对于不能仅用吸入型皮质激素(ICS)控制的成人哮喘患者,ICS/长效β2-激动剂(LABA)联合制剂是首选的维持治疗药物。支持数据主要来自青少年和成人的混合人群,尽管并非所有国家都批准 ICS/LABA 联合制剂用于青少年。该分析评估了接受 ICS/LABA 联合制剂治疗的年龄大于等于 16 岁的哮喘患者的总体哮喘控制情况。
这是一项随机、双盲/开放标签扩展、平行组研究中年龄大于等于 16 岁的哮喘患者的事后分析。患者接受固定维持剂量布地奈德/福莫特罗(Symbicort Turbuhaler)、固定维持剂量沙美特罗/氟替卡松丙酸酯(Seretide/Advair/Adoair Diskus)或可调维持剂量布地奈德/福莫特罗治疗。患者按需使用特布他林或沙丁胺醇作为缓解药物。主要疗效变量是随机治疗期间达到良好控制哮喘周的几率。

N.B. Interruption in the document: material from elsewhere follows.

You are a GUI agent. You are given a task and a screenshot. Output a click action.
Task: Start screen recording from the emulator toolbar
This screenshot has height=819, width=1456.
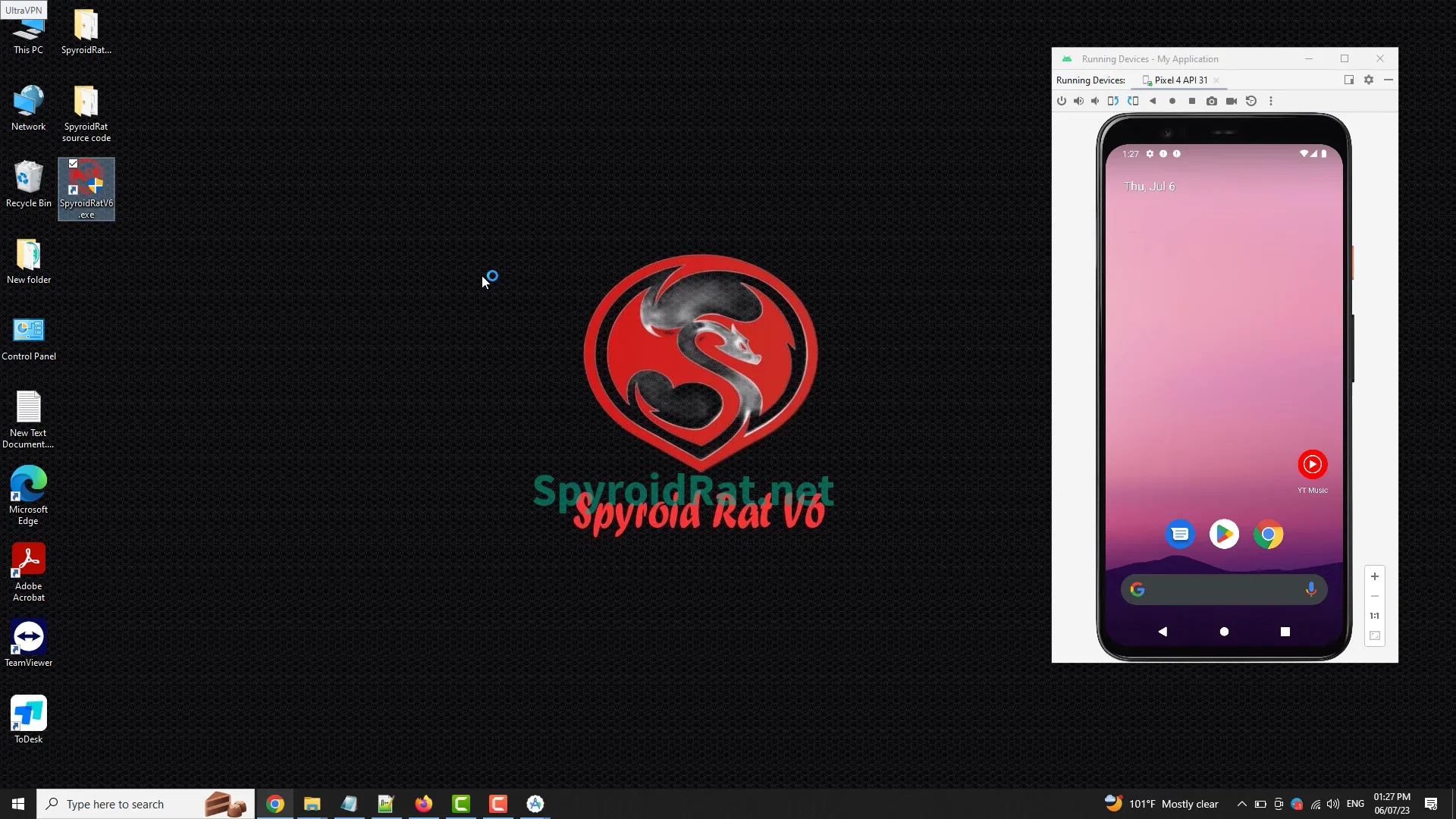1230,101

ICS/LABA 方案具有良好的耐受性和疗效,在本亚分析中,各组之间达到良好控制哮喘周的几率没有差异。固定剂量方案的哮喘加重次数相似;然而,与固定剂量沙美特罗/氟替卡松丙酸酯组(8 次)相比,固定剂量和可调维持剂量布地奈德/福莫特罗组(分别为 3 次和 2 次)的需要住院/急诊治疗的哮喘加重次数有减少的趋势。第 1 秒用力呼气量(FEV1)的改善虽小,但固定剂量布地奈德/福莫特罗组明显大于固定剂量沙美特罗/氟替卡松丙酸酯组。
这项事后分析支持在年龄大于等于 16 岁的成人中使用 ICS/LABA 联合制剂。